Finance people have a natural bias that can hurt us more than it helps.
I learned this the hard way.
Back when I was running planning cycles, I’d get the usual headcount asks. Sales would come in with a request for a hundred new hires. Marketing wanted millions in discretionary spend. Product wanted to double their team.
All of that would stress me out. My instinct was to prove a point: if I could run finance lean, maybe everyone else would follow suit.
So I’d slash my own requests. I’d say, “I’ll cut these roles, we can make do without.” I thought I was doing the company a favor — showing discipline, leading by example.
But here’s the thing. That bias hurt me. It hurt the team.
Because finance isn’t just another back office function. When you starve the finance team of resources, you’re starving the company of the infrastructure that makes real growth possible.
We were stretched thin. Projects stalled. Analysts burned out. And I was stuck carrying the weight of an under-resourced function, convincing myself it was “fiscal responsibility.”
It wasn’t. It was a false economy.
Why finance falls into this trap
This mindset is almost baked into our DNA as finance leaders.
We are wired to save money.
We see efficiency as a badge of honor.
We believe “headcount is a vanity metric.”
And frankly, we know our request for another accountant or analyst will never win out against another sales rep or engineer.
So we grit our teeth and make do. We automate a little more. We take on just one more project. We tell ourselves someone will notice how much we’re doing with so little.
They won’t. And even if they did, it’s not the kind of praise that helps your team succeed.

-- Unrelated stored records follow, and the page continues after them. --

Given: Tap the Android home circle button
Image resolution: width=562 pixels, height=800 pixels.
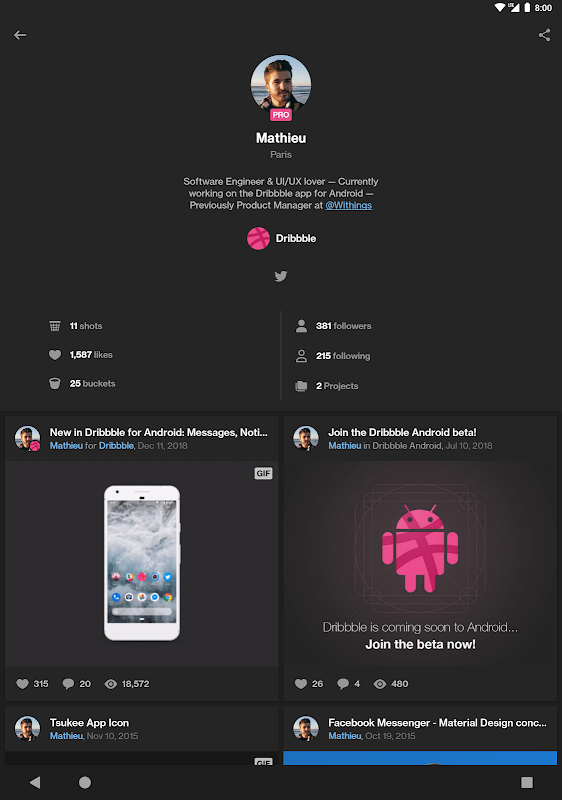Looking at the screenshot, I should point(85,782).
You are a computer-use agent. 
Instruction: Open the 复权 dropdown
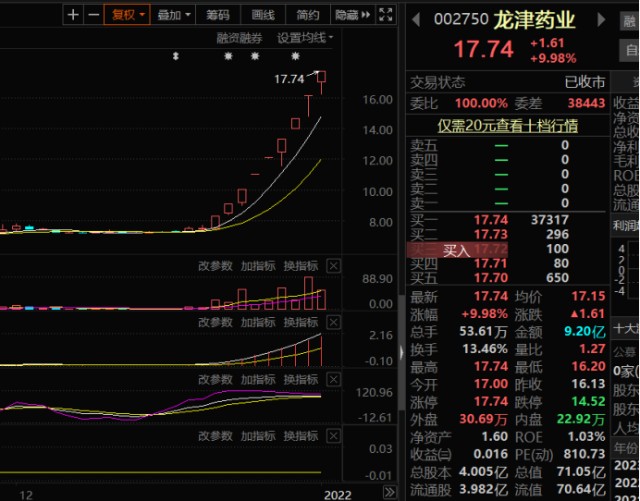128,15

What I should have done differently
Looking back, there are a few things I wish I had been deliberate about:
1. Plan finance’s needs first
Before you dive into company-wide planning, get clear on what *you* need. What is the org design that lets finance actually support the business? Write it down. Otherwise, you’ll get lost in everyone else’s asks.
2. Identify single points of failure
One payroll person. One billing specialist. One analyst doing all the ARR reporting. That’s not efficiency, that’s risk. If you see those single points of failure, make them a priority.
3. Ask your stakeholders
Don’t plan headcount in isolation. Go to sales, product, marketing and ask: what would a better partnership with finance look like? Where do you need more support? Then pin your asks directly to that feedback. It’s harder for anyone to argue against.
4. Check your own bias
The bias to be lean will always be there. So if your request makes you feel *uncomfortably big*, that probably means you’re in the right zone. Hypergrowth demands that you invest ahead of the growth.
The uncomfortable truth
Finance folks need to get comfortable asking for more.
That doesn’t mean bloat. It doesn’t mean unlimited spend. But it does mean putting aside the reflex to prove how scrappy you can be.
The most responsible thing you can do is to build a finance team that actually scales with the business. That gives everyone else the clarity, the systems, and the guardrails they need to grow.
Running lean might feel noble in the moment. But in the long run, it’s a trap.